I’d like to agree on @William Lawrence’s comment – wrapping it in
<section>element would make it better – it would divide it from the content above
@Josh Lockhart : I have to disagree on pointing E as most accurate –
<aside>should be RELATED to content and i don’t see general links as related… maybe i’m wrong here, but that’s my POV
if that’s not up-to-date, then sorry… but i see aside as side informations RELATED to content ;-)
Want a hint at the answer I think Bruce is looking for? View the source of this very page. The “Quick Links”, “Social Links & RSS”, etc. are all in an aside tag & the copyright information is in a footer tag. That most closely resembles choice E for Mr. Zeldman’s page.
From the aside revisited article: “When used outside of an article element, the contents [of an aside] should be related to the site (e.g., a blogroll, groups of additional navigation, and even advertising if that content is related to the page).”
And from the glossary: “The footer element typically contains metadata about its enclosing section…”
The pictures links are not meta data for the website, but they are related to it in a similar manner to a blog roll.
For these reasons I would go for E
I must vote for E.
Since this is Mr. Zeldman’s personal blog and these figures are all related to things related directly to him (events, podcasts, books, podcasts, etc), I see them as belonging in an aside. But an aside not related specifically to an article or page on the site, but instead to the whole site.

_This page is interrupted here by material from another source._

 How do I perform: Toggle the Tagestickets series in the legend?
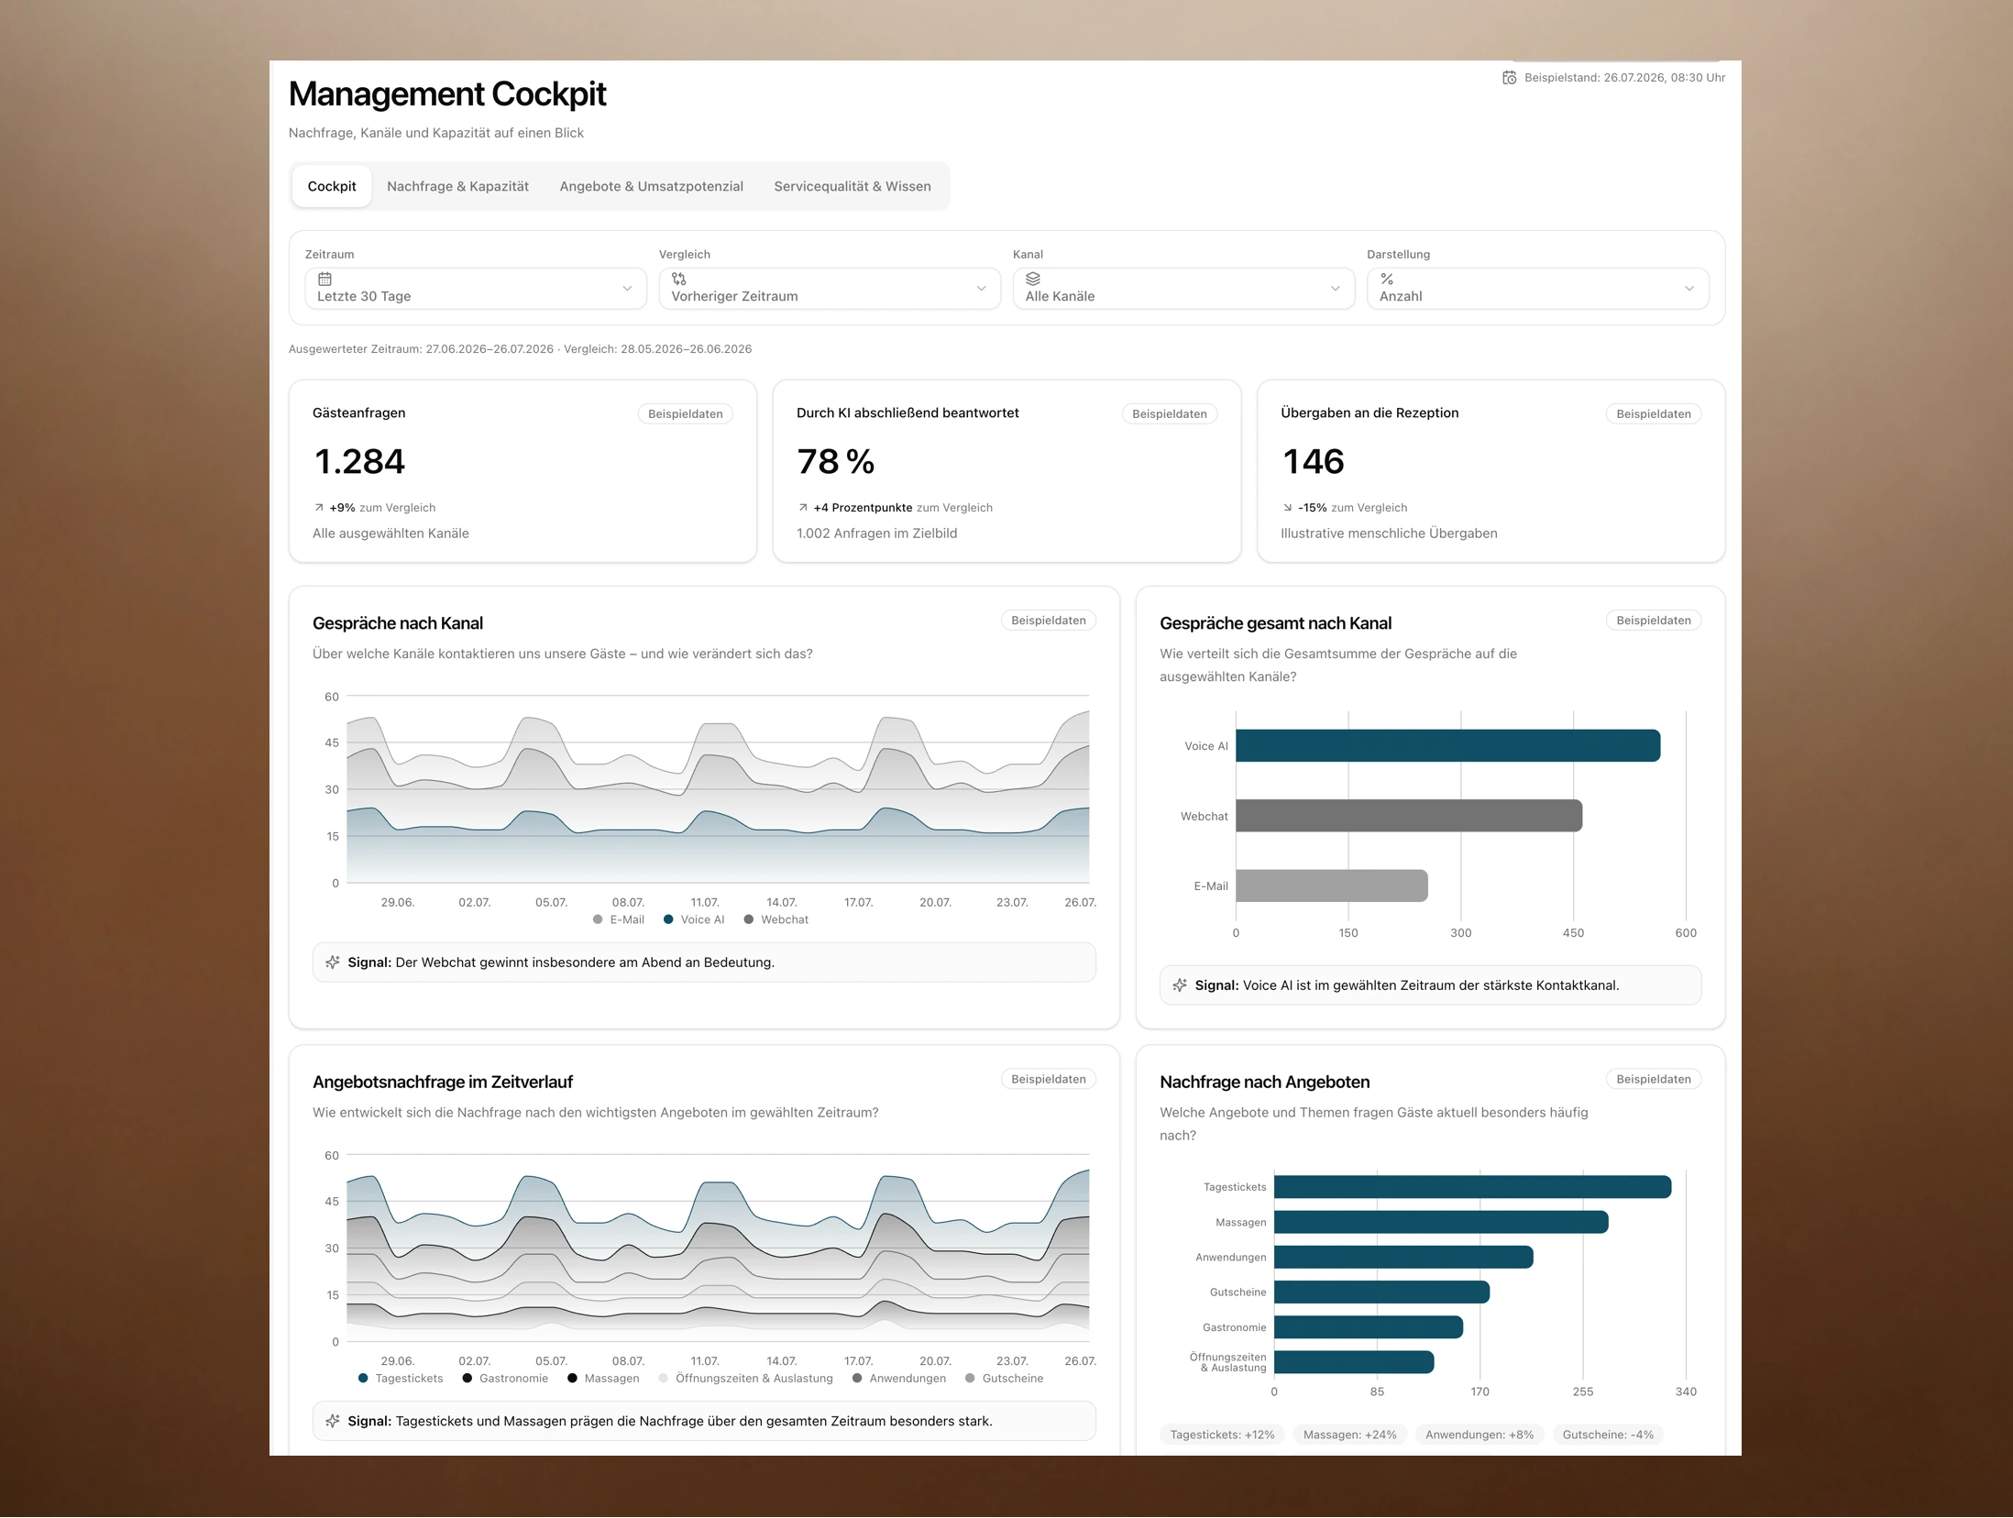tap(401, 1379)
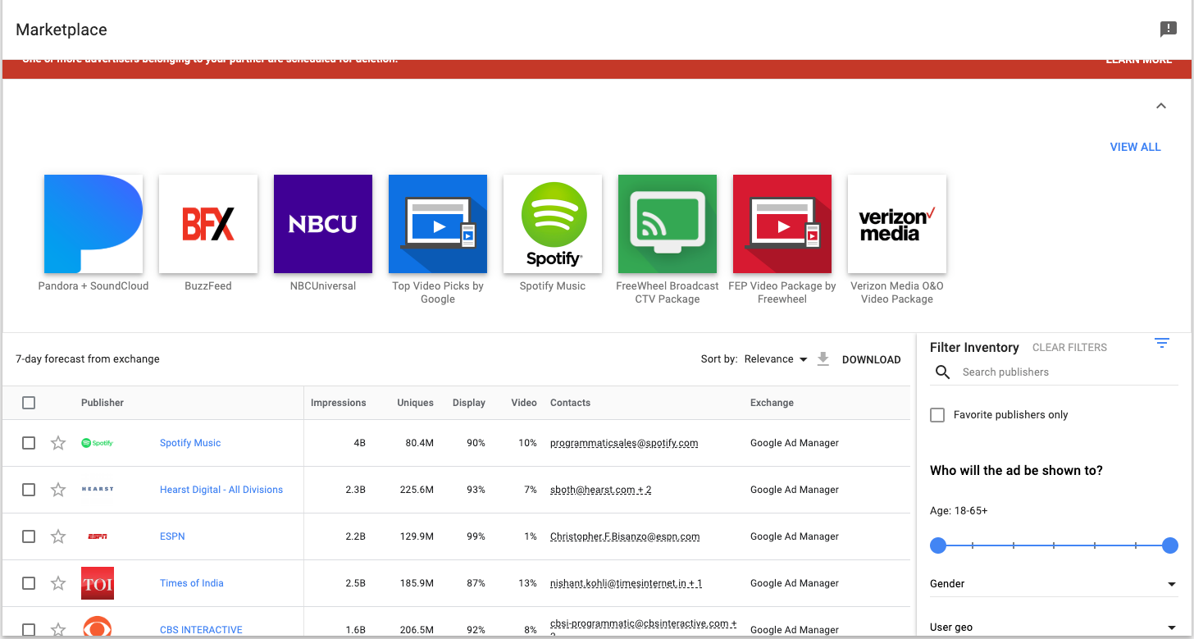Check the select-all checkbox in the table header
The image size is (1194, 639).
click(x=29, y=403)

One could argue for putting them into the footer for that reason (it’s site-wide as well). But I’m not sure that aside content fits into the definition of what belongs in the footer (though I wouldn’t dock anyone for choosing that).
Not a nav since it’s not navigation within his own site—but navigation within his own external group of things he’s involved in. And since they are tangentially related to the site, I’d skip the div as well.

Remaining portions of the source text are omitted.